- _INFORMATION PROVIDED_

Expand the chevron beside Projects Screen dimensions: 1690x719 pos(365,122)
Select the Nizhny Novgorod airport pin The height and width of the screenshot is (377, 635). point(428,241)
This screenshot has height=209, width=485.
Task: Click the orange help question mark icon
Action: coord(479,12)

- _REQUIRED TASK_
Print these records again line for line, without any changes.

- _REPLY_
Expand the chevron beside Projects Screen dimensions: 1690x719 pos(365,122)
Select the Nizhny Novgorod airport pin The height and width of the screenshot is (377, 635). point(428,241)
This screenshot has height=209, width=485.
Task: Click the orange help question mark icon
Action: coord(479,12)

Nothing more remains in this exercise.